## Text
※ ※ ※
Insurance employee turns Good Samaritan to help the needy

Nanda Kishore finds happiness in helping the poor

April 02, 2021 11:26 pm | Updated 11:26 pm IST - P. Sujatha VarmaVIJAYAWADA

Members of Open Heart Social Organisation and Charitable Trust distributing crockery items to residents of slum habitations in Vijayawada.

Members of Open Heart Social Organisation and Charitable Trust distributing crockery items to residents of slum habitations in Vijayawada.

“In December 2004, when giant tsunami waves swallowed thousands of people in Tamil Nadu’s coastal areas of Nagapattinam, Chennai, Cuddalore, Velankinia and Poompuhar, my heart stood still. I could feel the emotional distress of the population affected by the deluge, but felt powerless to do anything to mitigate their woes,” recalls Raasamsetti Nanda Kishore, an employee of the insurance sector, who finds happiness in helping the poor and needy.

Soon he started, in a small way, reaching out to distressed souls around him and helped them in all possible ways. Impressed by his humane gesture, a few like-minded friends and colleagues joined him and gradually the team grew in size. As the circle of the beneficiaries of his services expanded, Mr. Kishore realised that the needs of people were many and diverse in nature.

Trust

To streamline the services, he founded Open Hearth Charitable Trust in August 2010, with his “supportive” wife Thanuja Rani as its president. Through this platform, Mr. Kishore, along with his wife and two sons, Bala Ambicanadh and Chaitanya Naga Bhadrinadh, and his 300-odd team of volunteers, carry out service activities like poor-feeding, distribution of food, clothes and books and sponsoring fee for meritorious students from economically backward sections besides taking up environment-related causes like sapling-plantation drives.

The trust in the past ran a home for the aged in a rented building at Krishna Lanka near the Padmavathi Ghat for four years with 30 inmates. But it had to be discontinued when the local municipal authorities asked them to vacate the building, as it was being razed for road-widening.

“It was a very saddening experience. Dropping the elderly inmates back in their homes was a difficult task as in most cases, their children refused to take them back. We had to seek police help, but their plight in such unwelcoming atmosphere was anybody's guess,” he recounts.

Allocation

Every month, Mr. Kishore sets aside a part of his salary for service activities. “I have seen tough times and have come up the hard way. I can very well relate to their plight,” he says, explaining that every second and fourth Saturdays and Sundays (holidays) he hits the roads and streets, carrying bag-full of food, clothes and other distribution material with the Trust members.

On International Women’s Day, the trust served sumptuous food to 15,000 women from slum habitations, at different points in the city. Last week, it distributed household articles to women.

Open Heart Charitable Trust so far has sponsored education of 735 students, conducted 54 medical camps, fed 6,1729 poor, facilitated vocational training to 285 youth and single women besides conducting awareness programmes in schools and colleges and the community at large.

“Some day when I have enough funds, I would start a home for the aged and a women empowerment training centre,” he says, adding: “I want to continue what I am doing because nobody has ever become poor by giving.”
※ ※ ※
## Recorded data
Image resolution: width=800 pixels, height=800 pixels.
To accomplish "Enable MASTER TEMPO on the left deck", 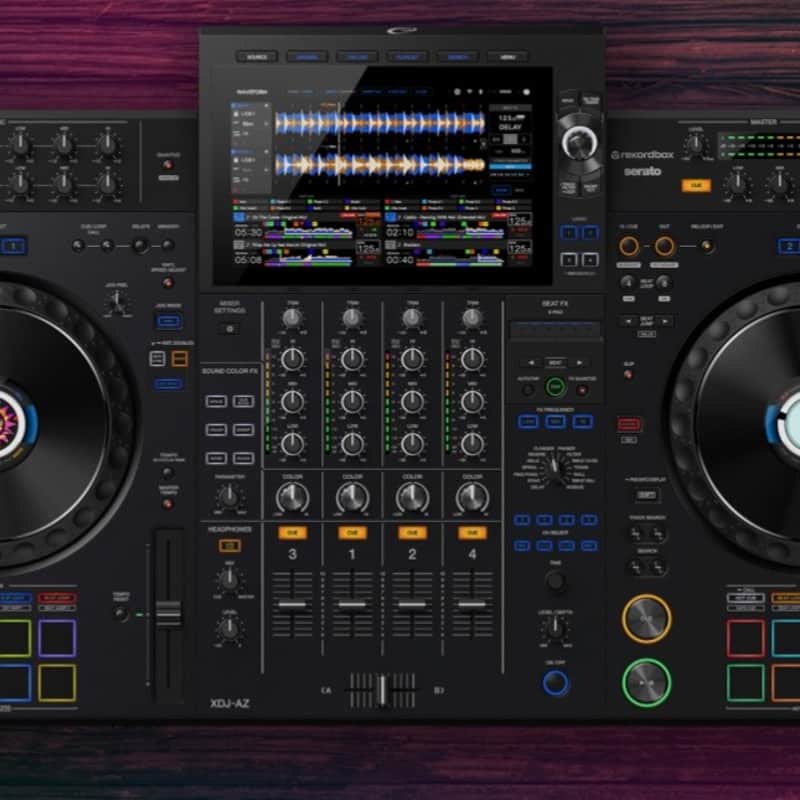I will tap(168, 504).
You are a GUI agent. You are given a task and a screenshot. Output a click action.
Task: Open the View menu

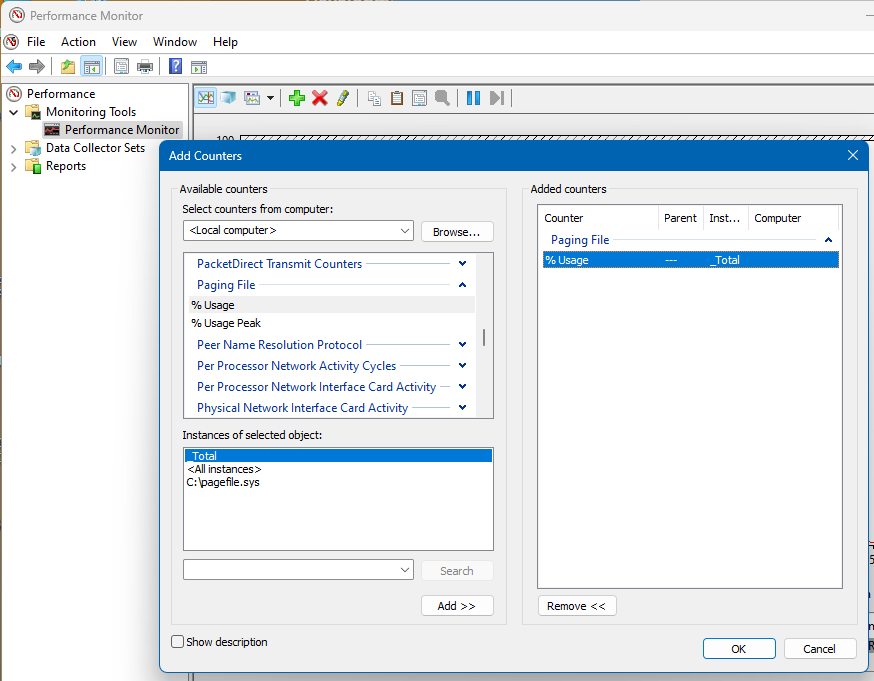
※ ※ ※
## Problem 1
Retype the passage from the Nanda Kishore article that begins with the words containing "Every month, Mr." and ends with "the Trust members.".
## Problem 2
Answer these questions from the Nanda Kishore article:
(a) In what month and year did Mr. Kishore found the charitable trust?
(b) How many inmates lived in the home for the aged that the trust once ran?
(c) On International Women's Day, how many women did the trust serve food to?

## Answer 1
Every month, Mr. Kishore sets aside a part of his salary for service activities. “I have seen tough times and have come up the hard way. I can very well relate to their plight,” he says, explaining that every second and fourth Saturdays and Sundays (holidays) he hits the roads and streets, carrying bag-full of food, clothes and other distribution material with the Trust members.

## Answer 2
(a) August 2010
(b) 30
(c) 15,000